Time of Departure: A Novel by Douglas Schofield (Minotaur Books, $16.99, 323 pages)

This debut novel began as an excellent criminal investigation story. It’s about a Florida state prosecutor, Clair Talbot, who is promoted to head the Felony Division Unit. But just as soon as she starts her new job a retired police investigator drops a cold case on her lap. Several women were killed decades earlier and he wants her to solve the crime.

On the front cover blurb, author James Renner (True Crime Addict) calls this, “A hard-boiled detective story with a dash of fantasy… a clever read. Daring, even.” Unfortunately, it’s more than a dash of fantasy. A huge load of fantasy and science fiction is unceremoniously dumped on the reader about 75% of the way through the tale. Not to reveal any spoilers, but it involves time travel. Oh, yes.

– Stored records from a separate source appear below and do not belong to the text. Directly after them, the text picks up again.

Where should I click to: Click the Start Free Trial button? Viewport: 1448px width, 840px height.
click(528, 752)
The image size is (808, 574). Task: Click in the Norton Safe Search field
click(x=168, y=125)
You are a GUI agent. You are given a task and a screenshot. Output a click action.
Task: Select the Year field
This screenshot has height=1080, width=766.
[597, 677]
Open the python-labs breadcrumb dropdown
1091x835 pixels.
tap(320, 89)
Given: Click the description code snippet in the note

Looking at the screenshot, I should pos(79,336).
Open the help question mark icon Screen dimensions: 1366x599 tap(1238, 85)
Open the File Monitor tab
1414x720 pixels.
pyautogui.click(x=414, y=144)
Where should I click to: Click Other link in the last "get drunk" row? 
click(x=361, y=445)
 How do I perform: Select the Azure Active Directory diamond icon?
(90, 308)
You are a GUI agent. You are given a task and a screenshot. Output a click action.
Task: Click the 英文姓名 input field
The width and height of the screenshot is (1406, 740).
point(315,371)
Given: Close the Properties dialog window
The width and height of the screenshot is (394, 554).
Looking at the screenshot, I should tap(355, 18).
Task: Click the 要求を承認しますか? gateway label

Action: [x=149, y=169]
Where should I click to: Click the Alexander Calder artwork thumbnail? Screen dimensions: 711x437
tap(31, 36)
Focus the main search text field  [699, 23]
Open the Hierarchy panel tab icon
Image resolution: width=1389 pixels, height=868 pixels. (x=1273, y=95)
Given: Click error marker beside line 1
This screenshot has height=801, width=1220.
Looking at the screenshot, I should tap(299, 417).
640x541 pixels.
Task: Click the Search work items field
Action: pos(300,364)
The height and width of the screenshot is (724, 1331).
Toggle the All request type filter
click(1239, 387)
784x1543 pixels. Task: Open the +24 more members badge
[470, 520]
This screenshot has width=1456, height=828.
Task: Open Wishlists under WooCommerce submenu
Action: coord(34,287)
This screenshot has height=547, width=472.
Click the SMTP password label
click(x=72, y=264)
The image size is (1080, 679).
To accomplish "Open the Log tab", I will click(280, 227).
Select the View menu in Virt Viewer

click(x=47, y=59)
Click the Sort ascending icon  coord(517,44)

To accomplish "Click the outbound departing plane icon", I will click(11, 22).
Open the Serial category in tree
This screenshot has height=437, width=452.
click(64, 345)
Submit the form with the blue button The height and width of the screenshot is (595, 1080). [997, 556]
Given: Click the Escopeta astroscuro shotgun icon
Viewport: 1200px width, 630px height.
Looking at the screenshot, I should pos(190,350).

The story moves from 2011 back to 1978. Why? I have no idea but it turns an “A”-level read into something that might have been written by a middle school student. In fact, the excellent writing style of Schofield turns into nearly unintelligible mush once he detours onto the time travel lane:

“Maybe the whole point of my life is to change the future! But if that’s true, and if we decide today to change history, logic says I will no longer exist. At least I will no longer exist here and now with you. Maybe another version of me will be born next year and live a life entirely different from the one I remember. Maybe I’ll disappear into some parallel existence. I don’t know. But your memories of me will surely disappear. How could they not! You’d have no reason to have them.”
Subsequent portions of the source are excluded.